Challenge A:
In the rack-building guide below, what did the author use in place of routing a groove for the heat tape?

Document segment:
--- Start ---
There has been much talk about buying vs. building racks and which ones to get, etc. I’ve done both, I have a Boaphile sideways blanket box rack as well as one I built. I can’t really say which one I like more, because both have their merits. The Boaphile rack is lighter than my melamine, but it heats from the back, whereas the melamine one I built heats under the tubs. The Boaphile rack is cooler on the bottom shelves than on top, whereas the one I built has two dimmers that control 3 shelves each.

Here’s how I built mine. I don’t have all the receipts, but I believe it cost around $150, but you can do it cheaper and I’ll point those areas out in the description. Most of this stuff can be purchased at Home Depot/Lowe’s, but I could only find the precut melamine shelves at Lowe’s. By using these, I didn’t have to cut any out from large pieces. They’re the perfect size.

Parts List –
Melamine Shelves (Letter J, see pic below)(7) – 16”x24”x3/4” Made by SysDesign/Weyerhaueser – About $5-6 each (from Lowe’s)
Melamine Shelves/Sides (Letter L or I, I think) (2) – 16”x48”x3/4” Same company, about $7-8 each
Screwhead covers (28) – White plastic circles, about $2 (not necessary, just looks nicer)
Screws (28) – I think they were 1 ½”; sold next to the shelves
Blue Plastic Electrical Conduit Boxes (2) I got these because they have 2 ‘zip’ fasteners so I didn’t have to be exact on my measurements. You can see them closer in the pics below - $1.87
Extension Cord (3)– 12’, $1.79 on sale at Home Depot
Foil Tape - $6.47
White Slide Dimmer – 600w (2), $9.99, you can get cheaper ones, but I wanted sliding ones instead of round; just get one that you can turn all the way off in case you aren’t using those shelves
Lightswitch covers (2) - $1-2, get size that fits your conduit box and dimmer style
Electrical Tape
1”x 36” aspen/wood strips (2) - $0.94 each, for the back of the rack, or pegboard if you choose to use it. I only use this to stop the boxes from pushing too far back in the rack
Small tacks for the aspen strips
3” FlexWatt/Calorique Heat Tape (12ft) – $2.25/ft at Bean Farm
Clip Sets (6) - $2.50 ea. at Bean Farm
Electric Thermometers (2) - Target $9.99

Tools Needed –
Drill w/ bits
Jigsaw
Hammer
Scissors
Measuring Tape
Flexwatt Crimper or pliers/vice grips, etc.
C-Clamp or other big clamp (see picture)
Pencil
Screwdriver

This is the shelf I used for the rack


I used my living room floor, but any large area where you can lay the complete rack out will work. Start out by lining up the top and one side and matching up the corner. You can use the pencil to mark 3/8” down from the top of the side where you want to put the screws in. If you have an angle clamp like in the fourth pic, you can use it to maintain the 90 degree angle you need. If not, you can safely eyeball it at this point.



Once you get the top on, you need to use a blanket box with a spacer to get the right distance to accommodate a box and the heat tape. Rather than route a groove for the heat tape, I used ¼” pegboard to create a gap so the box doesn’t rub the plastic off the heat tape when it is pushed in and pulled out.





Just clamp it down and then measure the distance on the front edge from the top edge of the rack to the center of the next shelf. Then measure down from the side and mark the drill spot with your pencil



Once you drill the holes, use your screwdriver to put at least 2 screws in each shelf. I used 2, but 3 would probably be more secure. I’ve had no problems.
--- End ---
Challenge B:
Please gather every line of the records below that contains the string "Ceramiche".

Lines of data:
--- Start ---
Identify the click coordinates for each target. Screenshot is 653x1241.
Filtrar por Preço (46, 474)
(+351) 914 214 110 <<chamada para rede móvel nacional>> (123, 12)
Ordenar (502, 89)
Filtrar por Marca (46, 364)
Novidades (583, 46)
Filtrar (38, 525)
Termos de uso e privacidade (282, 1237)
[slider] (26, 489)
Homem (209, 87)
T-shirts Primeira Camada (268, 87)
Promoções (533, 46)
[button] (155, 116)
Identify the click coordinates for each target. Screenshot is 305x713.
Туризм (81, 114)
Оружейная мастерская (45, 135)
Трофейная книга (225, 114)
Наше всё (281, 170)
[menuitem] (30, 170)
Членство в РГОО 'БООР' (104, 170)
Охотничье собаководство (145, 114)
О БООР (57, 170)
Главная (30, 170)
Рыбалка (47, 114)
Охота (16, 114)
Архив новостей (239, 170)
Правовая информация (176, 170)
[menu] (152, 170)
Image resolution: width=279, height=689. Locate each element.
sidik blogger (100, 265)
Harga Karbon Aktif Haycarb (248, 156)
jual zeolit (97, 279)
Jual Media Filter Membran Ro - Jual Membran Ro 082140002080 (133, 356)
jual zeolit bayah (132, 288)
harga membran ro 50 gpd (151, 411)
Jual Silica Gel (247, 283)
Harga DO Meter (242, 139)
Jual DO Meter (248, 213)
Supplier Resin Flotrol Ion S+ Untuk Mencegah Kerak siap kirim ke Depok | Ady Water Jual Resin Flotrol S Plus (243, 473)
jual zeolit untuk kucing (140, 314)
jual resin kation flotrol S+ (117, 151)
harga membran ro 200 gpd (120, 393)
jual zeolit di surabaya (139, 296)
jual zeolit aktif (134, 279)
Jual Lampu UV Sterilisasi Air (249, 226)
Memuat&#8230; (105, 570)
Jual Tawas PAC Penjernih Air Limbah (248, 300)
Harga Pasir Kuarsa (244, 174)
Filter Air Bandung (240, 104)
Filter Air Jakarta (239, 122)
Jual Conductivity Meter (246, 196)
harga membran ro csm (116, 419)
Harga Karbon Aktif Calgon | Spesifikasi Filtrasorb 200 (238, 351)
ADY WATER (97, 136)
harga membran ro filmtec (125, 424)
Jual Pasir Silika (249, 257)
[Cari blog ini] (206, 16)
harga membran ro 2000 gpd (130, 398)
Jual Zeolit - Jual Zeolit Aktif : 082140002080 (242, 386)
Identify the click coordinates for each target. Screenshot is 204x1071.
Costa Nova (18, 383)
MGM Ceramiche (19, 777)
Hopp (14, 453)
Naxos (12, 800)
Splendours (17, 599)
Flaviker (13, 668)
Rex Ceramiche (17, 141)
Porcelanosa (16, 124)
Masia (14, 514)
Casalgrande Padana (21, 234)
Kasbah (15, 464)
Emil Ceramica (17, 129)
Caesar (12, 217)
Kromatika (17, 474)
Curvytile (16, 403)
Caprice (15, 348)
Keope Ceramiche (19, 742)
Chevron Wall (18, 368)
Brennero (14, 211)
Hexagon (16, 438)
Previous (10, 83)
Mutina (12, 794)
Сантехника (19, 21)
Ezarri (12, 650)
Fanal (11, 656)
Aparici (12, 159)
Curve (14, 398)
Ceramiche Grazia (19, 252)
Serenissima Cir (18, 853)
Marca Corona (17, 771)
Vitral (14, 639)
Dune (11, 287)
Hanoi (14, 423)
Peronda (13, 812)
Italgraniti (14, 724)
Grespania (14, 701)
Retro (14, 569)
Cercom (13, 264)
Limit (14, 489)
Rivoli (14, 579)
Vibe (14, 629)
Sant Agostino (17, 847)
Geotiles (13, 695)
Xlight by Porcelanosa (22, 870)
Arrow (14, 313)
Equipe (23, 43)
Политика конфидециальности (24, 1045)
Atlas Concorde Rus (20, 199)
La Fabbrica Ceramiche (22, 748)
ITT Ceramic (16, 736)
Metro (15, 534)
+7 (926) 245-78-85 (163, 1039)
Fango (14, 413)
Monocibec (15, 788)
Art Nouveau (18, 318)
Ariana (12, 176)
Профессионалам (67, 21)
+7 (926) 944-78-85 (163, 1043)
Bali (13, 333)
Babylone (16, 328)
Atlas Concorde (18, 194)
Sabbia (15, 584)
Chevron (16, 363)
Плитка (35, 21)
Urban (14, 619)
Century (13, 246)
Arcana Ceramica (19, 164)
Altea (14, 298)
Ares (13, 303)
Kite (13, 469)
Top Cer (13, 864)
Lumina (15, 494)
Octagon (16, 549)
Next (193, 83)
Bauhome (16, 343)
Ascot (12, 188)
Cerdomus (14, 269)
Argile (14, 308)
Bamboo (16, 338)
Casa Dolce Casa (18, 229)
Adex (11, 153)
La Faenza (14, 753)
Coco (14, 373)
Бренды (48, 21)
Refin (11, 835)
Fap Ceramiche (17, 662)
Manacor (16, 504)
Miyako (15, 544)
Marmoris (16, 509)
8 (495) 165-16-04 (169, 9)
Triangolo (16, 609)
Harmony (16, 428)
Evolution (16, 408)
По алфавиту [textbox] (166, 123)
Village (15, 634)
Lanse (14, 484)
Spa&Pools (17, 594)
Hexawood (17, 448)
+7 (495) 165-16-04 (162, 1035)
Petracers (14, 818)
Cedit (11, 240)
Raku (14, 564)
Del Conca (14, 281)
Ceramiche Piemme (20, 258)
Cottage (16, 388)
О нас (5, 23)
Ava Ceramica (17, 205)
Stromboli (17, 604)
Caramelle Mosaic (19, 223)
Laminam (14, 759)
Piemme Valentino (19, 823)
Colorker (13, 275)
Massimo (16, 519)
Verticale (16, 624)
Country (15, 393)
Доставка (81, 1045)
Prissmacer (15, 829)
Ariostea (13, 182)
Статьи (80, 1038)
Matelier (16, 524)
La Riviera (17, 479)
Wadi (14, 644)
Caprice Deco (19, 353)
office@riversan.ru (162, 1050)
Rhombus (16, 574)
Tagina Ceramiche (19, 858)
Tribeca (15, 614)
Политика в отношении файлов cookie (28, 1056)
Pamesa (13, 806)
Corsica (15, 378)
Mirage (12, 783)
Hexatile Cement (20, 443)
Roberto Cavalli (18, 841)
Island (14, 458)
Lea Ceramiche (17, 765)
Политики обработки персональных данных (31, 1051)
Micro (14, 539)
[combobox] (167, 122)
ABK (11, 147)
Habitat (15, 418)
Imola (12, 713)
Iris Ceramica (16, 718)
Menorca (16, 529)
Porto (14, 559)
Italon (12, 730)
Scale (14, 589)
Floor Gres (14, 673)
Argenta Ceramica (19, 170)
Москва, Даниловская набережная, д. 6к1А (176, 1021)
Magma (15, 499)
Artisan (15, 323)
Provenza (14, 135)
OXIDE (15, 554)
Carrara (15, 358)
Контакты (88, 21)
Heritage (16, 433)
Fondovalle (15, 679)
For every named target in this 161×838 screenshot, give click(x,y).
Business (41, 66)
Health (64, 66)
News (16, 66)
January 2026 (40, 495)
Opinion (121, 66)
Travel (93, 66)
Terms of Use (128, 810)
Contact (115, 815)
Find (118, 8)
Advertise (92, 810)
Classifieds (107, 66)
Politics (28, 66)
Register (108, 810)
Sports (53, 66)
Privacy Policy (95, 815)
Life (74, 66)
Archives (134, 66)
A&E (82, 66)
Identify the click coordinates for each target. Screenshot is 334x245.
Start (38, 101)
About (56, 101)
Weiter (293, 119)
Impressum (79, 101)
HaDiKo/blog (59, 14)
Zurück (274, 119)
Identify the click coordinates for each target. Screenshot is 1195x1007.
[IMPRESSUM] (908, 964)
--- End ---
Full output A:
¼” pegboard, which creates a gap so the box doesn’t rub the plastic off the heat tape.

Full output B:
MGM Ceramiche (19, 777)
Rex Ceramiche (17, 141)
Keope Ceramiche (19, 742)
Ceramiche Grazia (19, 252)
La Fabbrica Ceramiche (22, 748)
Fap Ceramiche (17, 662)
Ceramiche Piemme (20, 258)
Tagina Ceramiche (19, 858)
Lea Ceramiche (17, 765)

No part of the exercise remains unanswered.